Clara Campoamor era consciente que desde el principio de la lucha “los republicanos ya no contaban. Si les han conservado una mínima representación en el gobierno socialista revolucionario de [Francisco] Largo Caballero que ha sucedido al de [José] Giral, no es más que para salvar las apariencias, para poder negar en el extranjero que España se encontrara bajo un gobierno rojo, como así lo hizo nuestro embajador en París en nombre del ministro de Asuntos Exteriores” (pág. 78).

De hecho, las Cortes no existían ya, según recoge Campoamor en su libro: “De 470 diputados electos, siete meses y medio antes, sólo un centenar se presentaron a dicha convocatoria, estando los otros muertos o habiéndose unido a los alzados. Ni un solo diputado de la oposición asistió a la sesión, y es fácil entenderlo. Además, de los 260 miembros de la mayoría de izquierda, faltaron 160” (pág. 78).

En ese orden de cosas, asegura Campoamor que “los elementos proletarios que predicaban la revolución socialista, incluso antes de que se creara el Frente Popular, han considerado la sublevación militar como una magnífica ocasión para alcanzar su meta.

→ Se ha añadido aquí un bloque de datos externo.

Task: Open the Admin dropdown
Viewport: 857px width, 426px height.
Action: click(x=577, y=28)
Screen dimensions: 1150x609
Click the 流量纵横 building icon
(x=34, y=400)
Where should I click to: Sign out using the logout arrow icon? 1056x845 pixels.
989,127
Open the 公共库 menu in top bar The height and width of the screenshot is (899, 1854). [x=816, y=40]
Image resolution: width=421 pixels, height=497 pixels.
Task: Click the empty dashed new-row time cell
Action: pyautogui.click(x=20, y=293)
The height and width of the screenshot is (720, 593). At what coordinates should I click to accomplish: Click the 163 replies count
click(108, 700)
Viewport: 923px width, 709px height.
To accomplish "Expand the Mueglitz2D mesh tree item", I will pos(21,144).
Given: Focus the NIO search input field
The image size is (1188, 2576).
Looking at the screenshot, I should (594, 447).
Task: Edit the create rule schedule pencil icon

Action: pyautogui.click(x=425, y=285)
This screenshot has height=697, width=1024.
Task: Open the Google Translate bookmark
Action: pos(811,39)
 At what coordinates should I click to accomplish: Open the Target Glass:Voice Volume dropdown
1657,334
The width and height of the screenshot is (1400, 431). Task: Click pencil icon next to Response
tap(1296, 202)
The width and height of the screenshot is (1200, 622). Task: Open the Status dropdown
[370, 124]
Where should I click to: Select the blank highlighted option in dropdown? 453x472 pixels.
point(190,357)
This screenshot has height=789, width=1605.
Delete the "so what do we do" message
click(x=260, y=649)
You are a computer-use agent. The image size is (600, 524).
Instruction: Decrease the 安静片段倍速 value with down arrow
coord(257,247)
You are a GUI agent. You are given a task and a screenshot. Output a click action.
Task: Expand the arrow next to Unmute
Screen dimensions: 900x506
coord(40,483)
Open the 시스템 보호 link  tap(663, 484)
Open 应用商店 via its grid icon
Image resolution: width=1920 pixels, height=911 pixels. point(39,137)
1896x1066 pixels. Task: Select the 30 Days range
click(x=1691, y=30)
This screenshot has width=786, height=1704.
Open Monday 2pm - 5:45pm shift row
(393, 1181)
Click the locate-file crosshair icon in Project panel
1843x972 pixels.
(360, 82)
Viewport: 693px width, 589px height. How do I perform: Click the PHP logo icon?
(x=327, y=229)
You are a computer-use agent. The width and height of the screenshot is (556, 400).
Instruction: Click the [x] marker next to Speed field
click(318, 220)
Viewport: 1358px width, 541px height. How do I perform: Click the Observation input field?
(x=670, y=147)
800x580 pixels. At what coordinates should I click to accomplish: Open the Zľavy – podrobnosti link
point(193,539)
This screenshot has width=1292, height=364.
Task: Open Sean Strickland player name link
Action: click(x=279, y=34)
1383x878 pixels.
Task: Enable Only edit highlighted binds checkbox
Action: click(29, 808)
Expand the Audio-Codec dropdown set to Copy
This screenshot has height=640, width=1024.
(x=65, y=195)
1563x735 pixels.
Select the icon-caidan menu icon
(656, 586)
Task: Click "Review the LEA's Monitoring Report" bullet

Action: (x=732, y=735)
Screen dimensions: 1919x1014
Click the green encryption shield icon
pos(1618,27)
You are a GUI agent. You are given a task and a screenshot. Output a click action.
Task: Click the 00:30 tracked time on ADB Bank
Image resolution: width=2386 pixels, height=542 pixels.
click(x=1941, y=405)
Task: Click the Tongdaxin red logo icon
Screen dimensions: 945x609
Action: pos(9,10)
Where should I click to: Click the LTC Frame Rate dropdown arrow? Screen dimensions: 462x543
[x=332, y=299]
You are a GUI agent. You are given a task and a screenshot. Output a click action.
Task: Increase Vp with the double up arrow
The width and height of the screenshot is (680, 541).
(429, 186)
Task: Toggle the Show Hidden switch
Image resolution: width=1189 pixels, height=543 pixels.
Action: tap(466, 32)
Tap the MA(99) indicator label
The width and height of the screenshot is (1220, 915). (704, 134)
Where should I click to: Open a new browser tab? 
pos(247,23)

Y esperaban aprovecharla para, una vez derrotada la sublevación con la ayuda del gobierno republicano, imponer a las fuerzas republicanas debilitadas por la lucha la dictadura del proletariado, su propia revolución” (págs. 78-79).

Así, ante la crisis de gobierno abierta tras la caída de Badajoz (y la correspondiente matanza que realizaron los fascistas en aquella plaza), y con la intervención del embajador soviético Rosenberg, los socialistas-revolucionarios “decidieron, esta vez, ‘proponer’ al presidente de la República un nuevo gobierno, compuesto por miembros del Frente Popular, bajo la presidencia de Largo Caballero. Este gobierno, de mayoría socialista, dejaba sitio por primera vez a los comunistas (los sindicalistas se negaron a formar parte de él) y conservaba una débil representación republicana con un ministro católico representando a los nacionalistas vascos. Se venció, no sin trabajo, la resistencia opuesta por el presidente Azaña el cual tuvo que dar su aprobación a una crisis ministerial preparada y conclusa en la Casa del Pueblo y así fue como se constituyó el tercer «gobierno legítimo» libremente nombrado por el presidente de la República” (pág. 80).